I am unsure if the stretcher fitting into the mortise will provide enough strength in the joint. The mortise is 1/3rd the depth of the leg. Will this be enough or should I still drive one or two screws through the leg into the stretcher? I’m trying to work my way towards not using any screws by the final stool, stool #3 will hopefully have a through M&T joint for the stretcher.

Nice tight fit, needs a gentle tap with the hammer

6 comments so far

View kiwi1969's profile


608 posts in 4217 days

#1 posted 03-06-2009 02:49 PM

If you attach the top to the stretcher as well as the leg then it should be ok. The through mortise and tenon with wedges will be even better.

-- if the hand is not working it is not a pure hand

View gizmodyne's profile


1784 posts in 4865 days

#2 posted 03-06-2009 04:17 PM

Do you have the entire stretcher end in the mortise?

-- -John "Do I have to keep typing a smiley? Just assume it's a joke."

View Mark Gipson's profile

Mark Gipson

189 posts in 4155 days

#3 posted 03-06-2009 04:44 PM

Yeah I put the entire stretcher end in the mortise and didn’t cut any shoulders. I am trying to keep the number of new things I try to a minimum on each project so I don’t get too frustrated and can still get the project completed.

View Mark Gipson's profile

Mark Gipson

189 posts in 4155 days

#4 posted 03-06-2009 06:26 PM

Thinking about it more I will put a screw through the leg into the stretcher. The mortise I cut isn’t really deep enough to be called a mortise and will need re-enforcement. It was good practice though at cutting a ‘mortise’ in the right place and still getting everything to fit. Stool 3 is going to have a real through mortise and tenon for the stretcher.

View a1Jim's profile


118066 posts in 4352 days

#5 posted 03-08-2009 02:46 AM

Good Job Mark
So many people want to watch Norm make things but never go out in the shop them self It’s great your trying different alternatives and there execution. another alternative would be a stopped sliding dovetail for your center stretcher and dual mortise and tenons with wedges or loose tenon joinery.
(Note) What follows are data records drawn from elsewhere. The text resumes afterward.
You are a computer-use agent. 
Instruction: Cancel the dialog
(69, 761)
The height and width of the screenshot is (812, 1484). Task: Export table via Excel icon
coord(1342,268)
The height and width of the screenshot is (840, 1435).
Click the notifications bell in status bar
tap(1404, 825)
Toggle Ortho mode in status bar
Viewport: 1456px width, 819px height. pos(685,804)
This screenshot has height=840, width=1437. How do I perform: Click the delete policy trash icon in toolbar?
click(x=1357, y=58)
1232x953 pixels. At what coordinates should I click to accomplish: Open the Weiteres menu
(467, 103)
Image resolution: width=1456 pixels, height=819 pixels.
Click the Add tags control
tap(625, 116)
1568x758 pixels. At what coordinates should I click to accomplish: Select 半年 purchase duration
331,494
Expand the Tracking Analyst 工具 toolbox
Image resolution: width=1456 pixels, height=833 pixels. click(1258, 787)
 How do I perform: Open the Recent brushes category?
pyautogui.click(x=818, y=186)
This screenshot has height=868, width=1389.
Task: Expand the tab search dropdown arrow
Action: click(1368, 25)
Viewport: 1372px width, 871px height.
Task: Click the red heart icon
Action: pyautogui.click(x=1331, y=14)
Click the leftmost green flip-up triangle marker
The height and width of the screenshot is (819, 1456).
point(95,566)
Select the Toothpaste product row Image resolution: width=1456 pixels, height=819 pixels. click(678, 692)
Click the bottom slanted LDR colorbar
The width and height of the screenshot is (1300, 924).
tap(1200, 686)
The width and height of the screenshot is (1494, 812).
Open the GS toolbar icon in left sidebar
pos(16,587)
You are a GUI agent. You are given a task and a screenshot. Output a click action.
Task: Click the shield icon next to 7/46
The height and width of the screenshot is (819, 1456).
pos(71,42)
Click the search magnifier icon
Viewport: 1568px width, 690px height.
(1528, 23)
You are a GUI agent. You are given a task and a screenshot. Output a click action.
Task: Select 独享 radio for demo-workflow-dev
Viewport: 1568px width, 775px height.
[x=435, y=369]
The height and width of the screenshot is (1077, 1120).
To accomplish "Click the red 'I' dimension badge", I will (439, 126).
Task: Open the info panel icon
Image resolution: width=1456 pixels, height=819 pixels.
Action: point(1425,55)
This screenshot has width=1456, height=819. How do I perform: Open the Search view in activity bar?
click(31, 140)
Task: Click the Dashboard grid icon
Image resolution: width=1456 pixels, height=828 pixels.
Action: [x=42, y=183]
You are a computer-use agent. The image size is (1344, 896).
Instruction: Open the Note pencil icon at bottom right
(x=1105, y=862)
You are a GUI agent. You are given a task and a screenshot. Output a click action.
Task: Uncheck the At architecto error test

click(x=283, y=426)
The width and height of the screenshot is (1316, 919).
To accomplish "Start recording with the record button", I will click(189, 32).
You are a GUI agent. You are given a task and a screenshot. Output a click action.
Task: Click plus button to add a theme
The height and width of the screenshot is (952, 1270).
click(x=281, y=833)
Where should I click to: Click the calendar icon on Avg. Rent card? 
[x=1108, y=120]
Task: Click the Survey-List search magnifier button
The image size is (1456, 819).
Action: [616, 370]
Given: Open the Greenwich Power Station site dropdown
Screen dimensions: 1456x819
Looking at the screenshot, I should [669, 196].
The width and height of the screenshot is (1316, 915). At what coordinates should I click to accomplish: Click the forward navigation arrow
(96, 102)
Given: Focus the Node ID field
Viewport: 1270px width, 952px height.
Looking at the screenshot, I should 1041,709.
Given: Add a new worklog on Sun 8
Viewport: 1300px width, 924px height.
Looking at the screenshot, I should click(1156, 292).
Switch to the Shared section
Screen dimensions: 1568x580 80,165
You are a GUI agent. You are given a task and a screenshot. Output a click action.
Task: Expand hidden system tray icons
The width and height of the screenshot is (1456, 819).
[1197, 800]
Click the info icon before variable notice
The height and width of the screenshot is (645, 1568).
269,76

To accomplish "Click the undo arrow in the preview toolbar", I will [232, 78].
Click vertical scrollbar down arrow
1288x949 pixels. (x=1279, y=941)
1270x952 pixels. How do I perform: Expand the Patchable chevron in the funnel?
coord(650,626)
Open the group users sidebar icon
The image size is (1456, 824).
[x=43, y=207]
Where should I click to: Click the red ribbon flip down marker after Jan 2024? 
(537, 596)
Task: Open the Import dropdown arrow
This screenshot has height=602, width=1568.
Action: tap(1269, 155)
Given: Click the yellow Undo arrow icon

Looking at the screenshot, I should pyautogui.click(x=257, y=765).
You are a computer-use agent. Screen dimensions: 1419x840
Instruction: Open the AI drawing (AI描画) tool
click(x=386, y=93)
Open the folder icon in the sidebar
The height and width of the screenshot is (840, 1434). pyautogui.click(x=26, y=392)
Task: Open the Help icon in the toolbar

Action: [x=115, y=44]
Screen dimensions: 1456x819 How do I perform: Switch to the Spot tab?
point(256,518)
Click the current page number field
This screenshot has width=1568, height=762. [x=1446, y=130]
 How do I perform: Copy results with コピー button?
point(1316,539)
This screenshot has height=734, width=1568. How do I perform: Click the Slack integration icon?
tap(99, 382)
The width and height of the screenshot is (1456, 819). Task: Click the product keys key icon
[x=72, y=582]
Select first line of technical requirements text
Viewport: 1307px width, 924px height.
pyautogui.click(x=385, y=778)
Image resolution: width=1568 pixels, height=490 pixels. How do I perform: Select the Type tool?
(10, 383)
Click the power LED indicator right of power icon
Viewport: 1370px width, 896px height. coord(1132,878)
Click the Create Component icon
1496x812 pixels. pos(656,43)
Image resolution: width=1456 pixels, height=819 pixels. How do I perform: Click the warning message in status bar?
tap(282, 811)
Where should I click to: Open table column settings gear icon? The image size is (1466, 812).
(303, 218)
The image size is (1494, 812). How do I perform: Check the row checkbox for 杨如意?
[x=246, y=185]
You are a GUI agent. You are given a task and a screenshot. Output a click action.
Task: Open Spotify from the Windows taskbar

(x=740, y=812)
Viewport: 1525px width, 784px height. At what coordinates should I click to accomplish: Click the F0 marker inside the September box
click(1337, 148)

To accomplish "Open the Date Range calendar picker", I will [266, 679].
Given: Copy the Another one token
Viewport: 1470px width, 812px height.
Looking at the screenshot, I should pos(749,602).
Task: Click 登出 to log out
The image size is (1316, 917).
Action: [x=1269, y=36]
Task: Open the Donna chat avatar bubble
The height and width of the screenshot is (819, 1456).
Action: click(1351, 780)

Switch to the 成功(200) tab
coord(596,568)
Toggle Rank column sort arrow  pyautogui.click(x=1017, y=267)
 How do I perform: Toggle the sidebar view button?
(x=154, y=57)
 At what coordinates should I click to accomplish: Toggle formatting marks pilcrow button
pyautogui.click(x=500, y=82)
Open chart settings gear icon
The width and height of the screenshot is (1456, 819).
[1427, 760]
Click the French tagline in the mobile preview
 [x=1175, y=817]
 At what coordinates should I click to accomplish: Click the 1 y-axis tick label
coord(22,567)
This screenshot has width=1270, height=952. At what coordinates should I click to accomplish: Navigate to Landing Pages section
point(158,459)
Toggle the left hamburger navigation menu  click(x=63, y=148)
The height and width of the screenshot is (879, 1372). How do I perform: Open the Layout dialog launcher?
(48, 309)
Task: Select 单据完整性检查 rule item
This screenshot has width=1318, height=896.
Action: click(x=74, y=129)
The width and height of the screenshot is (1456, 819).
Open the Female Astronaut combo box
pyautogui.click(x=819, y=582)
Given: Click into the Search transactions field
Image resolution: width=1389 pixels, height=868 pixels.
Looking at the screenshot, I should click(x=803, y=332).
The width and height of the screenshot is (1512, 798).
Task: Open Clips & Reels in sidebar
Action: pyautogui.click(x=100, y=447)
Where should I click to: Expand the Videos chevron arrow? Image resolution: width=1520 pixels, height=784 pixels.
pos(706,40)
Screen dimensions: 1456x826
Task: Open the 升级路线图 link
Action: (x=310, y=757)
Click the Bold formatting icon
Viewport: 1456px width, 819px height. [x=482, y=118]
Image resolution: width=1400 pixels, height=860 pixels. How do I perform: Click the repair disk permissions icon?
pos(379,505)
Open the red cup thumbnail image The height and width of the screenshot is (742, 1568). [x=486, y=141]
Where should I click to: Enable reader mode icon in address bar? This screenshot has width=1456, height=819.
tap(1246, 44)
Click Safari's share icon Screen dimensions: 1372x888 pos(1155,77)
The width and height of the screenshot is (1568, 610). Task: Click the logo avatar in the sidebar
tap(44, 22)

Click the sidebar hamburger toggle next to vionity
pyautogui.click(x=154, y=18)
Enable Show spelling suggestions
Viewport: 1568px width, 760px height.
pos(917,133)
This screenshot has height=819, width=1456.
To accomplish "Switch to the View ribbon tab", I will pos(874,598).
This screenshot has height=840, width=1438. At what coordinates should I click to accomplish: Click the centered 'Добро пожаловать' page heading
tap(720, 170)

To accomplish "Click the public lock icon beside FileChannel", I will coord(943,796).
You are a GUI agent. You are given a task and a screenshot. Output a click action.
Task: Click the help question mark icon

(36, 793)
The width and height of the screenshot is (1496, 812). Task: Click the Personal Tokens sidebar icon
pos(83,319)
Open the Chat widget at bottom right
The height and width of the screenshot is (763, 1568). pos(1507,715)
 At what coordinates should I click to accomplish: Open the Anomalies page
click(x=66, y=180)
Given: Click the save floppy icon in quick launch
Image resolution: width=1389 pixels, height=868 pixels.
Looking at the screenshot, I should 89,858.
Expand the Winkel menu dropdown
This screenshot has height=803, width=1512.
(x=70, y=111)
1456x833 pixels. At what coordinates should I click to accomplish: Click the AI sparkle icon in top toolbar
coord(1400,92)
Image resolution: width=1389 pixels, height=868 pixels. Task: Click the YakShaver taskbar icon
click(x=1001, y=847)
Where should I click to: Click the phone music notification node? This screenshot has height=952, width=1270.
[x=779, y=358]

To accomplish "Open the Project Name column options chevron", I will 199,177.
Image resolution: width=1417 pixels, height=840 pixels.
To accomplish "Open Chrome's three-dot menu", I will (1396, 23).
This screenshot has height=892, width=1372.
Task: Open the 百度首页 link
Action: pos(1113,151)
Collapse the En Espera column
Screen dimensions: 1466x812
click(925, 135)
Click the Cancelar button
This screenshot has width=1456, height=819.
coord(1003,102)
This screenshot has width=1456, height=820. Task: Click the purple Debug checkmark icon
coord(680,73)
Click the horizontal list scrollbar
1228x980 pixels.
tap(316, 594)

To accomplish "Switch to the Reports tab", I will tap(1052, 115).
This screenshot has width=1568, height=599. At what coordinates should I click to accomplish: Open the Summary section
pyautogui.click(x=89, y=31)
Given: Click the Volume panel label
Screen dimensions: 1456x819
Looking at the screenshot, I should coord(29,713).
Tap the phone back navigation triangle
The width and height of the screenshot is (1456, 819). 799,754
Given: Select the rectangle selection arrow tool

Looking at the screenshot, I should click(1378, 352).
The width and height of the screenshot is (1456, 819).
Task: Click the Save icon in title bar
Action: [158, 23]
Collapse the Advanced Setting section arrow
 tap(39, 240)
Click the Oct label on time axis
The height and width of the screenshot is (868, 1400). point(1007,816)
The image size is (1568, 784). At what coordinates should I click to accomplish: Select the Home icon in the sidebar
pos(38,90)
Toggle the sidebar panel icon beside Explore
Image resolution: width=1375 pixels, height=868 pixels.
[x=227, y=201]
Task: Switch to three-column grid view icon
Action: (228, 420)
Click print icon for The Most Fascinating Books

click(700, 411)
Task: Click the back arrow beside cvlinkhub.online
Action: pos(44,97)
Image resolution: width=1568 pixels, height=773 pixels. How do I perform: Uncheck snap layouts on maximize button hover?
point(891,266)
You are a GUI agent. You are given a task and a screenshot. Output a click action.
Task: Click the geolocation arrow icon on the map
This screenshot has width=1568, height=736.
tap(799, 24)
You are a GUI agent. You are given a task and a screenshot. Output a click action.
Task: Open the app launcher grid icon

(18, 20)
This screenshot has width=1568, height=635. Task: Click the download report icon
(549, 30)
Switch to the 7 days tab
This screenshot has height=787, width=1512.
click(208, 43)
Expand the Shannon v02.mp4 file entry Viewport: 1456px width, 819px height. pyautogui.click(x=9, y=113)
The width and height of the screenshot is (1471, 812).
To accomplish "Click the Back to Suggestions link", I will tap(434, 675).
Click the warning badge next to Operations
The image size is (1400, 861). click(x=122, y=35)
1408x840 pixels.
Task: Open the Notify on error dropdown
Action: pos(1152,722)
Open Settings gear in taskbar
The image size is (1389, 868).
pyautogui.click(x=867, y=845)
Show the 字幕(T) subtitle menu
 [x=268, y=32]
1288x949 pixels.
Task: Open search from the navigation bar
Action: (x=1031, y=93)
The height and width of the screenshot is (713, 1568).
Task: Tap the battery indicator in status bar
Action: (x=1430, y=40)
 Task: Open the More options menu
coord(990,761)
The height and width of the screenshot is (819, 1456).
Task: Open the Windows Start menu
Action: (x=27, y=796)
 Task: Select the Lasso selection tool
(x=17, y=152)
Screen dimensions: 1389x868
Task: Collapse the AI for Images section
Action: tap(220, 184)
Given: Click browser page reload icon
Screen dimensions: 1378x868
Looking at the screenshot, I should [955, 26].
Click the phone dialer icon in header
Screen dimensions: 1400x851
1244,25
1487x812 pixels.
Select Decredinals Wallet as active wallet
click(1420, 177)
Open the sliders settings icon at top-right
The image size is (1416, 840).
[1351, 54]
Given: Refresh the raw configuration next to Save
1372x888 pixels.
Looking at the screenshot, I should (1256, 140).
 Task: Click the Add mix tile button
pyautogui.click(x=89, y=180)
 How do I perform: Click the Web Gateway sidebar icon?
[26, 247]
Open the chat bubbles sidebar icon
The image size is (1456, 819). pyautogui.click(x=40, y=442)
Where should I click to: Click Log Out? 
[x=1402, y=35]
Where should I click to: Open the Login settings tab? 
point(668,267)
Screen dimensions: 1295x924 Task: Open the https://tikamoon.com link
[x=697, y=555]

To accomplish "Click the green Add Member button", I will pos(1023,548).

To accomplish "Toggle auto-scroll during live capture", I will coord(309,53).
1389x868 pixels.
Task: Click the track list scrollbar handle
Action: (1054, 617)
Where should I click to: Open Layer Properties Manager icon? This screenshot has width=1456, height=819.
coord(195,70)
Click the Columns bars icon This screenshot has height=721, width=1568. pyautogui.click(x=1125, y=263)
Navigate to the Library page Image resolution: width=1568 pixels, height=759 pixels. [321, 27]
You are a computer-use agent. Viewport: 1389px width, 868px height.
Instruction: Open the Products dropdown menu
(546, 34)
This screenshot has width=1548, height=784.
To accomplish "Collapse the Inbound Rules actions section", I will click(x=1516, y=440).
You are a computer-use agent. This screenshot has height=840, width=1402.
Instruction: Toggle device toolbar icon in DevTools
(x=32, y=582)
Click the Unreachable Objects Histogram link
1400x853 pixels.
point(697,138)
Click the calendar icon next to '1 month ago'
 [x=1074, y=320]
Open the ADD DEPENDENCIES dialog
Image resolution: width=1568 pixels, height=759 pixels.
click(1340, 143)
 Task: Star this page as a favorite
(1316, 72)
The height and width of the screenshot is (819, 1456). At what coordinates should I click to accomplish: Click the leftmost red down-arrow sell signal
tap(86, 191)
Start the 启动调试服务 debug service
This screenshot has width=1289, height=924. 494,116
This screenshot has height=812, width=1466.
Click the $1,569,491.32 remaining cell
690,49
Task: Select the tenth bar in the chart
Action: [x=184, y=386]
Don’t fell like you have to only practice on a project you can use scraps of wood to practice on and after a few attempts on scraps then go to your stool and apply what you’ve learned. One of the best books on joinery and more than one way to make each joint is “joinery” taunton press by Gary Rogowski.


View Mark Gipson's profile

Mark Gipson

189 posts in 4155 days

#6 posted 03-09-2009 05:03 AM

Thanks a1Jim, I like the sound of sliding dovetails and wedged mortise and tenons, that seems like a good thing to aim for on stool number 5. I do a little bit of practise on scrap first but at the same time I don’t want to spend months perfecting my joints without actually making the stools :-) I’ve been promising the boss some new stools for a while now.